Migration is tedious but it's one time in nature. It can be worth it in order to reduce long-term costs, which Snowflake does in ways the papers describe. Those papers are fairly accessible but technical, so to summarize, Snowflake optimizes storage efficiency (via compression in "blob storage", or s3-like systems), adapts established data warehousing techniques to work with that storage architecture, decouples storage from compute resources, and has invested a lot in very efficient utilization of those separate compute resources. To summarize further, they support extremely big data in generic cloud resources very efficiently (ie, inexpensively).
One difficulty in chipping away at Oracle's position had been the depth of the integration of their database with their CRM, ERP, financial, and ERM systems. Now that CRM/ERP/et al. data may reside in Oracle databases, but periodically gets copied into SNOW where analytical workflows can run without risking the dreaded Oracle license noncompliance or audits.

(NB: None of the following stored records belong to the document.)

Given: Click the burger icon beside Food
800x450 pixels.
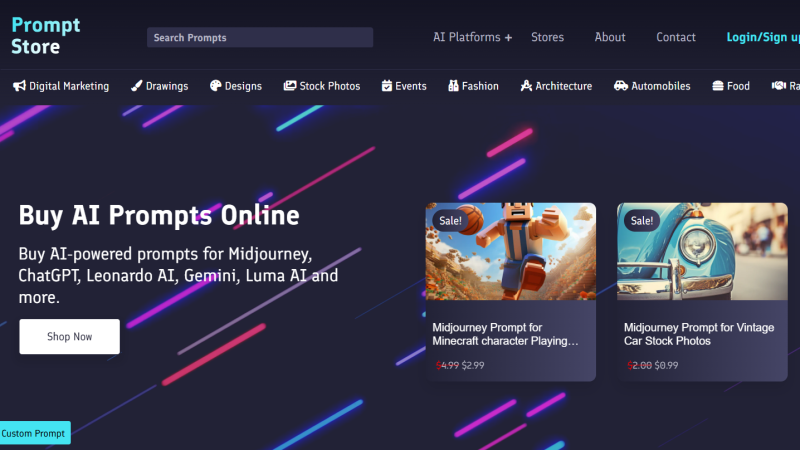Looking at the screenshot, I should pos(717,86).
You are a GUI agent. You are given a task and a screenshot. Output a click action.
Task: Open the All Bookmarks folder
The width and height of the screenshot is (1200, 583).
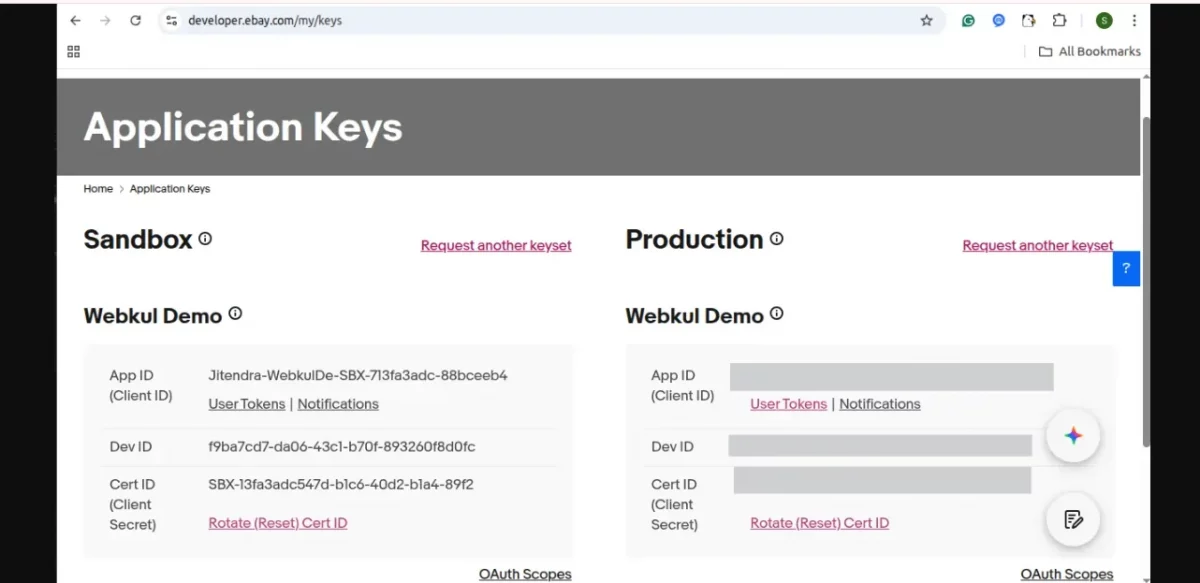click(x=1089, y=51)
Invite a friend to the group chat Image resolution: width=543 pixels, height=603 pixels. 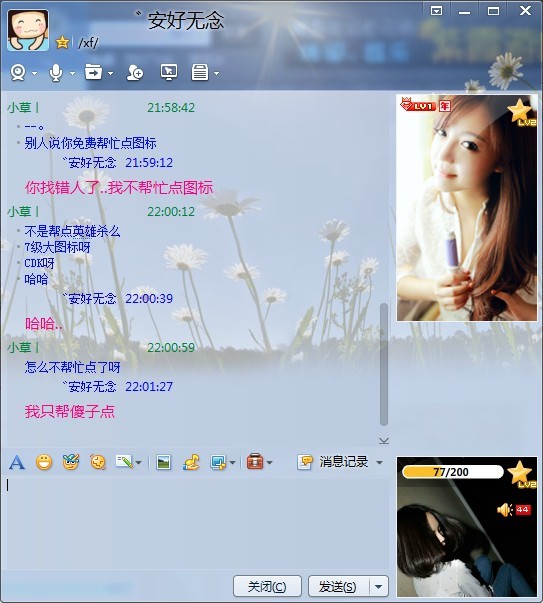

I don't know why BRK started the SNOW position, particularly given their dearth of tech investments. SNOW has a very high valuation and high risk of disruption (many competitors can emerge in the time necessary to grow into 20 P/S multiple). But I'd guess it came from BRK's own experience in the insurance operations, from analyzing the future market for data, SNOW's structural cost advantage, and the "stickiness" once SNOW acquired a customer.